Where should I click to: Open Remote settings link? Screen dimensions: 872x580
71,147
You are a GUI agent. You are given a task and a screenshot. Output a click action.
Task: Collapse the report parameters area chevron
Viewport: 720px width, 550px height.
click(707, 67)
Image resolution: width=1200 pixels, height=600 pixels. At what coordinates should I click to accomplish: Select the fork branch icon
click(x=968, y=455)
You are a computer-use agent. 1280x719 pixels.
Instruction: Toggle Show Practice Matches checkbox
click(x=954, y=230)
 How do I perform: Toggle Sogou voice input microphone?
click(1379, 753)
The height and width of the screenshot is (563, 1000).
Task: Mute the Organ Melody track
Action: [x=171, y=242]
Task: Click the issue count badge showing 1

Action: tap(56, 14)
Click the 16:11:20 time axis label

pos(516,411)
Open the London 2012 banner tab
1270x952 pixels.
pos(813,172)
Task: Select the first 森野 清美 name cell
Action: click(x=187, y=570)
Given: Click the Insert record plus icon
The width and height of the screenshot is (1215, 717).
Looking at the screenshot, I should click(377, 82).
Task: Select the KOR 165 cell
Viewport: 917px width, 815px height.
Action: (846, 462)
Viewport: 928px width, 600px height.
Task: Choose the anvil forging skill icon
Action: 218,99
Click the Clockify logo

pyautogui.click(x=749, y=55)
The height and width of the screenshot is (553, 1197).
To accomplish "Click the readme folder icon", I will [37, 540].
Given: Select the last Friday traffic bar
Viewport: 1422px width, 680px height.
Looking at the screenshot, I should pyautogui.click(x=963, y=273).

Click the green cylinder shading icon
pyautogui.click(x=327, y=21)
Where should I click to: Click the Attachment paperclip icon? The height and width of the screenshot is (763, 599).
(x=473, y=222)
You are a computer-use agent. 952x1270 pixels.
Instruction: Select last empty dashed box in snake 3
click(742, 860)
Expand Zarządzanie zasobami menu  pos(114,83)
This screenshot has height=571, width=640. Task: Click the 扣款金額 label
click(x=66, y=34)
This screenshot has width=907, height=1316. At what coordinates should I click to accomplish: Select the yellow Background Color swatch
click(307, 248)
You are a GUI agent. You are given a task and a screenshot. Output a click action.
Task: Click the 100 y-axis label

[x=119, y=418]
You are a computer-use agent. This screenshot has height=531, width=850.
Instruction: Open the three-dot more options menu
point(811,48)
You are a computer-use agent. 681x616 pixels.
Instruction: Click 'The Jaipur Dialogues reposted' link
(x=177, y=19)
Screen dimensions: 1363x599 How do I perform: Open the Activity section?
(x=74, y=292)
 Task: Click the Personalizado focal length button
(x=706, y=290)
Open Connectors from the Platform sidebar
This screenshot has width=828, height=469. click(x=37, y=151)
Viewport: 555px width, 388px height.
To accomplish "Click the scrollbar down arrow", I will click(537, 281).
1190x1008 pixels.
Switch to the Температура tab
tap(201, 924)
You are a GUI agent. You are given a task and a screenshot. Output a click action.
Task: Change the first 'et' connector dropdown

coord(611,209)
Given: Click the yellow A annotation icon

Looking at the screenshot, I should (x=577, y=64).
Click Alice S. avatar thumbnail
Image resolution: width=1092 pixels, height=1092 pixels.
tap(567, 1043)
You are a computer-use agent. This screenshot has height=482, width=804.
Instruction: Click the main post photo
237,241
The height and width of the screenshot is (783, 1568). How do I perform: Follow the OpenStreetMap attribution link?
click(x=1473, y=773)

:: WHAT IS REQUIRED ::
Write the material out again in its entirety, exactly as shown.

:: WRITTEN RESPONSE ::
Where should I click to: Open Remote settings link? Screen dimensions: 872x580
71,147
You are a GUI agent. You are given a task and a screenshot. Output a click action.
Task: Collapse the report parameters area chevron
Viewport: 720px width, 550px height.
click(707, 67)
Image resolution: width=1200 pixels, height=600 pixels. At what coordinates should I click to accomplish: Select the fork branch icon
click(x=968, y=455)
You are a computer-use agent. 1280x719 pixels.
Instruction: Toggle Show Practice Matches checkbox
click(x=954, y=230)
 How do I perform: Toggle Sogou voice input microphone?
click(1379, 753)
The height and width of the screenshot is (563, 1000).
Task: Mute the Organ Melody track
Action: [x=171, y=242]
Task: Click the issue count badge showing 1

Action: tap(56, 14)
Click the 16:11:20 time axis label

pos(516,411)
Open the London 2012 banner tab
1270x952 pixels.
pos(813,172)
Task: Select the first 森野 清美 name cell
Action: click(x=187, y=570)
Given: Click the Insert record plus icon
The width and height of the screenshot is (1215, 717).
Looking at the screenshot, I should click(377, 82).
Task: Select the KOR 165 cell
Viewport: 917px width, 815px height.
Action: (846, 462)
Viewport: 928px width, 600px height.
Task: Choose the anvil forging skill icon
Action: 218,99
Click the Clockify logo

pyautogui.click(x=749, y=55)
The height and width of the screenshot is (553, 1197).
To accomplish "Click the readme folder icon", I will [37, 540].
Given: Select the last Friday traffic bar
Viewport: 1422px width, 680px height.
Looking at the screenshot, I should pyautogui.click(x=963, y=273).

Click the green cylinder shading icon
pyautogui.click(x=327, y=21)
Where should I click to: Click the Attachment paperclip icon? The height and width of the screenshot is (763, 599).
(x=473, y=222)
You are a computer-use agent. 952x1270 pixels.
Instruction: Select last empty dashed box in snake 3
click(742, 860)
Expand Zarządzanie zasobami menu  pos(114,83)
This screenshot has height=571, width=640. Task: Click the 扣款金額 label
click(x=66, y=34)
This screenshot has width=907, height=1316. At what coordinates should I click to accomplish: Select the yellow Background Color swatch
click(307, 248)
You are a GUI agent. You are given a task and a screenshot. Output a click action.
Task: Click the 100 y-axis label

[x=119, y=418]
You are a computer-use agent. This screenshot has height=531, width=850.
Instruction: Open the three-dot more options menu
point(811,48)
You are a computer-use agent. 681x616 pixels.
Instruction: Click 'The Jaipur Dialogues reposted' link
(x=177, y=19)
Screen dimensions: 1363x599 How do I perform: Open the Activity section?
(x=74, y=292)
 Task: Click the Personalizado focal length button
(x=706, y=290)
Open Connectors from the Platform sidebar
This screenshot has width=828, height=469. click(x=37, y=151)
Viewport: 555px width, 388px height.
To accomplish "Click the scrollbar down arrow", I will click(537, 281).
1190x1008 pixels.
Switch to the Температура tab
tap(201, 924)
You are a GUI agent. You are given a task and a screenshot. Output a click action.
Task: Change the first 'et' connector dropdown

coord(611,209)
Given: Click the yellow A annotation icon

Looking at the screenshot, I should (x=577, y=64).
Click Alice S. avatar thumbnail
Image resolution: width=1092 pixels, height=1092 pixels.
tap(567, 1043)
You are a computer-use agent. This screenshot has height=482, width=804.
Instruction: Click the main post photo
237,241
The height and width of the screenshot is (783, 1568). How do I perform: Follow the OpenStreetMap attribution link?
click(x=1473, y=773)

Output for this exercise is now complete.